How does selection shape the genetic variation that influences quantitative traits? Most models assume that selection acts on the specific loci that affect the trait in question. But, according to a recent study in Caenorhabditis elegans, selection at neighbouring loci can also have a crucial role.

Rockman and colleagues used variation in the levels of 15,888 C. elegans transcripts as model quantitative traits. Mapping variants for each expression trait in 208 intercross lines — genotyping each line for 1,455 SNPs — they identified a total of 2,309 quantitative trait loci (QTLs). The QTLs were not distributed evenly across the genome but were highly enriched on chromosome arms and at their tips compared to chromosome centres. This finding is contrary to what might be expected: in C. elegans, the arms of chromosomes have a lower density of genes than do the centres, and so contain fewer potential sites at which variation could have functional effects. So, the expectation would be that chromosome centres harbour more QTLs than other parts of the genome.

Gene-specific variables could potentially account for this unexpected distribution — for example, the size of a gene or the strength of selection that it experiences might affect the number of variants it contains. However, the authors found that, even in combination, these variables did not account for the observed distribution of QTLs as well as did the chromosomal location alone.

To seek an explanation for these regional effects, the authors considered the high level of self-fertilization in C. elegans, which results in low effective rates of recombination between loci. As a result, variants are more likely to be affected by selection at linked sites than in outcrossing species. For example, if a variant is linked to a deleterious mutation that is being selected against, in the absence of recombination its frequency will also be reduced — an effect known as background selection. Under a background selection model, regions of the genome that have higher recombination rates will retain more variation, as mutations under negative selection are less likely to drag neighbouring variants along with them to low frequencies or removal. Although positive selection at a linked gene could, conversely, increase the frequency of a particular variant — and therefore decrease the amount of total variation — previous findings from a related species suggest that background selection is likely to predominate in C. elegans.

In C. elegans, levels of recombination are higher in chromosomal arms than at the centres.
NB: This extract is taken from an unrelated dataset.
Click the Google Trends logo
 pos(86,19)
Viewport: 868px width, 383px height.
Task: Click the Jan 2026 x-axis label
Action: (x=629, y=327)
As a result, background selection should have a weaker effect at chromosome arms, and the arms are therefore expected to retain more variation. Chromosome tips have low recombination rates but these regions are also expected to be enriched in variants compared to centres, as the variants at tips are affected by selection on other loci only on one side. Indeed, the authors found that a background selection model predicted very accurately their observed distribution of genetic variation for expression traits.

These results suggest that the effects of selection on linked loci need serious consideration when assessing the factors that shape the genetic variation that underlies quantitative phenotypes.